Toute une gamme d’émotions, de pleurs et de joie nous a envahies. Ma mère a récolté son orignal, elle aussi, un beau buck de trois ans et demi, dont le poids, est de 485 livres, en quartiers, sans la peau. Elle l’a atteint d’une seule balle dans le vital, wow! Elle m’a impressionnée par sa vitesse d’exécution et son sang- froid. Nos gars étaient présents à notre expédition, ils ont adoré vivre cette belle expérience avec nous. Maman ne peut être plus fière d’elle, une femme très courageuse. Imaginez ma réaction quand j’ai su que mon gars Jean-Philippe mon plus vieux (11 ans) avait “callé” avant notre arrivé. Celui-ci avait lancé de petits cris de buck. Alors, il est très plausible que ce soit lui qui a fait sortir ce buck... je ne pouvais pas le croire! Impossible d’être plus fière de mon fils, ma propre relève.

 

 

Le premier geste que j’ai posé en entrant au petit camp est d’aller embrasser et serrer la photo de papa dans mes bras tout en le remerciant. Ne pouvant être présent de corps, je crois fortement qu’il était avec nous d’esprit. Je récolte un orignal le jour même de son anniversaire de mariage à ma dernière journée de chasse de la semaine. Son petit-fils qui “calle” si bien, à son image, partage sa date d’anniversaire avec celle de son décès; le quatre février.  Un autre orignal sort du bois comme par magie devant maman et moi dans la position espérée.

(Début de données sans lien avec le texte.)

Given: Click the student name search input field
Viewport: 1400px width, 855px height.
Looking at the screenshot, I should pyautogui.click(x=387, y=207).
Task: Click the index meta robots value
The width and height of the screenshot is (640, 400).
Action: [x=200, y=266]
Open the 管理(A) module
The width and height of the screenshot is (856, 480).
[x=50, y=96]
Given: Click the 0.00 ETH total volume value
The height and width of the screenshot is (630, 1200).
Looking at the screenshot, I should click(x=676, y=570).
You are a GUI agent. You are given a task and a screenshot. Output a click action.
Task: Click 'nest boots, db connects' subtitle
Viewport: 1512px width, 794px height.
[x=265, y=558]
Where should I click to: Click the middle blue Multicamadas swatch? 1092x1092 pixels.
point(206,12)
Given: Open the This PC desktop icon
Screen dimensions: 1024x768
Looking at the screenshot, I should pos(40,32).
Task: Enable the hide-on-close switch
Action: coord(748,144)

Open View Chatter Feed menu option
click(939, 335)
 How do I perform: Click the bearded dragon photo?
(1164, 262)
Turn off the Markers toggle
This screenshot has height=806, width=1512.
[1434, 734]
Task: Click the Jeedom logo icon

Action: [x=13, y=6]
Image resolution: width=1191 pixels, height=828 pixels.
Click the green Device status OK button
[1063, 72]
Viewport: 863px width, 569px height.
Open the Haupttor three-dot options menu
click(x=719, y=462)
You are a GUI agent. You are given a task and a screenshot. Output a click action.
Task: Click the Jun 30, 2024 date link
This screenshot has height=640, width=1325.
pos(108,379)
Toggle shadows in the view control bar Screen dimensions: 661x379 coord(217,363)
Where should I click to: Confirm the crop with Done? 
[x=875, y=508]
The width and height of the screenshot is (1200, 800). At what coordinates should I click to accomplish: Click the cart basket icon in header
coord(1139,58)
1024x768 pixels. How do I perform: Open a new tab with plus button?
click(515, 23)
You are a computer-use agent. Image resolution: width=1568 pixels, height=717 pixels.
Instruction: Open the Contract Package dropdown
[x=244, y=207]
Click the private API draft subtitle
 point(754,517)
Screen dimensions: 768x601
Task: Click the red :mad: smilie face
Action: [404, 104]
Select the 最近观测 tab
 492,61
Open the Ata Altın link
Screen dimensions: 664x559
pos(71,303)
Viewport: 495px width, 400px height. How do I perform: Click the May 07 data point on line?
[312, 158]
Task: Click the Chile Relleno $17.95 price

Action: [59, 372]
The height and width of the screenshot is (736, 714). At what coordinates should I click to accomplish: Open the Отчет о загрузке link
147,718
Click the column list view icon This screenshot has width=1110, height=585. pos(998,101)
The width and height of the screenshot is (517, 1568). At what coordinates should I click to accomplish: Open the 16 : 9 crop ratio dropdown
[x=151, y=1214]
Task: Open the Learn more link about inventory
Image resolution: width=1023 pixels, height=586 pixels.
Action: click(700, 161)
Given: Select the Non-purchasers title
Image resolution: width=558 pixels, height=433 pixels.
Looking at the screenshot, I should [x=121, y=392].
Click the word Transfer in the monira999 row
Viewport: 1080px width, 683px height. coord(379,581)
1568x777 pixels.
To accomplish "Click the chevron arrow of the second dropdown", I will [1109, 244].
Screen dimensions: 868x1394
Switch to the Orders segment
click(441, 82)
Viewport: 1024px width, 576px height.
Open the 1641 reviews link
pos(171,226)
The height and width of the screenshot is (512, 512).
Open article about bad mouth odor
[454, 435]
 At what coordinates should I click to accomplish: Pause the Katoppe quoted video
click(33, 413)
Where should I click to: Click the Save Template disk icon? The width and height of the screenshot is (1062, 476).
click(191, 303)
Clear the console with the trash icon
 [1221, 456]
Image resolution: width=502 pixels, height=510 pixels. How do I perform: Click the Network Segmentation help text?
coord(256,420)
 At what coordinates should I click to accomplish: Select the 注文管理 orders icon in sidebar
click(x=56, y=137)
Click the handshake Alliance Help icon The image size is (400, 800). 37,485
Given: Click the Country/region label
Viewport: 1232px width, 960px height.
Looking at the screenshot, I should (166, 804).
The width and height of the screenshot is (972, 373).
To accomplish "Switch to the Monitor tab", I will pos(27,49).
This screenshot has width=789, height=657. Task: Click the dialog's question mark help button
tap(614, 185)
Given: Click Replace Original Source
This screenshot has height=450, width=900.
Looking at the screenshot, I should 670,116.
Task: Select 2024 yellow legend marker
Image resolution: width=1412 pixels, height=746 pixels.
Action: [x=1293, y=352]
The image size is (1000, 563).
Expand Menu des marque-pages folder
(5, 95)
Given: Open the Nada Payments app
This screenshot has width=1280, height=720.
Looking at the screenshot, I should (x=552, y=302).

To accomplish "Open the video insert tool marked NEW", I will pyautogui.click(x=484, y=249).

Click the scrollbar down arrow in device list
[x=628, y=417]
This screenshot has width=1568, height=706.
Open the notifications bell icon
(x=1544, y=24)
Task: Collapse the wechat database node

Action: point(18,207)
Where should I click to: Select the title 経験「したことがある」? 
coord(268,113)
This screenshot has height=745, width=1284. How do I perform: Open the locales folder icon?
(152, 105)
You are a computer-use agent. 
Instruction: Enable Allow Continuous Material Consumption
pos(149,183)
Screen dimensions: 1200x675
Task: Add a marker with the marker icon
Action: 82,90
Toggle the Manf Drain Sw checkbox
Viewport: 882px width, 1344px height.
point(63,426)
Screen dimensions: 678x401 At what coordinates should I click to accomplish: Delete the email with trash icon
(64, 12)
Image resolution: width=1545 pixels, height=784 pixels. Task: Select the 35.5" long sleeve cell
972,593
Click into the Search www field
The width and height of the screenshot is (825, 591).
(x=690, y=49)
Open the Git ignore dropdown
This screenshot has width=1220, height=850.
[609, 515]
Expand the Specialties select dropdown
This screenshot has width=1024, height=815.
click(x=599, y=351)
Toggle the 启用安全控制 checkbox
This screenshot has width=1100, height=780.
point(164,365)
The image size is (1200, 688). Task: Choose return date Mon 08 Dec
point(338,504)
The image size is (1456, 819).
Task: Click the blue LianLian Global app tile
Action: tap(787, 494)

Je pense que papa a soufflé un mot à St-Hubert, le patron des chasseurs pour nous faire vivre ces riches moments. C’est vraiment spécial qu’un duo mère et fille réussisse de cette façon. Mon père, qui a pu constater mon potentiel à plusieurs reprises, a eu le temps de voir que mon rêve commence à se réaliser. Il a toujours cru au succès de la femme dans ce milieu d’hommes. J’ai à peine eu le temps de lui montrer et de lui lire ma parution dans la revue Sentier Chasse-Pêche sur son lit d’hôpital quelque temps avant son départ. Cet automne, je crois qu’il voulait faire plaisir à sa famille, la réconforter et surtout nous montrer qu’il est toujours présent.